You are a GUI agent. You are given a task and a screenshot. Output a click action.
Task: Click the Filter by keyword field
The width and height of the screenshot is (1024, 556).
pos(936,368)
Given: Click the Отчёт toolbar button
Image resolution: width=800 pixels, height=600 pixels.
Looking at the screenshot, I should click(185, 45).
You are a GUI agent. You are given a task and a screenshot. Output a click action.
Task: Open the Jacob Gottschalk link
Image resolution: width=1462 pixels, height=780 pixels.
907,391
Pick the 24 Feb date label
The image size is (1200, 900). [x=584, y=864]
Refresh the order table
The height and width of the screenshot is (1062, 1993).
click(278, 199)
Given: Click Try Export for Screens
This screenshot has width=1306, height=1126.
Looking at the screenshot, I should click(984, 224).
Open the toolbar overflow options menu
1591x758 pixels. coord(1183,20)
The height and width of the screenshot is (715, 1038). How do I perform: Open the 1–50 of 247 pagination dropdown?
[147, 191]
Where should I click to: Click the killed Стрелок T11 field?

*-*-*

What the exercise asks >>
An exact repetition of all the records above is required.

Task solution >>
You are a GUI agent. You are given a task and a screenshot. Output a click action.
Task: Click the Filter by keyword field
The width and height of the screenshot is (1024, 556).
pos(936,368)
Given: Click the Отчёт toolbar button
Image resolution: width=800 pixels, height=600 pixels.
Looking at the screenshot, I should click(185, 45).
You are a GUI agent. You are given a task and a screenshot. Output a click action.
Task: Open the Jacob Gottschalk link
Image resolution: width=1462 pixels, height=780 pixels.
907,391
Pick the 24 Feb date label
The image size is (1200, 900). [x=584, y=864]
Refresh the order table
The height and width of the screenshot is (1062, 1993).
click(278, 199)
Given: Click Try Export for Screens
This screenshot has width=1306, height=1126.
Looking at the screenshot, I should click(984, 224).
Open the toolbar overflow options menu
1591x758 pixels. coord(1183,20)
The height and width of the screenshot is (715, 1038). How do I perform: Open the 1–50 of 247 pagination dropdown?
[147, 191]
Where should I click to: Click the killed Стрелок T11 field?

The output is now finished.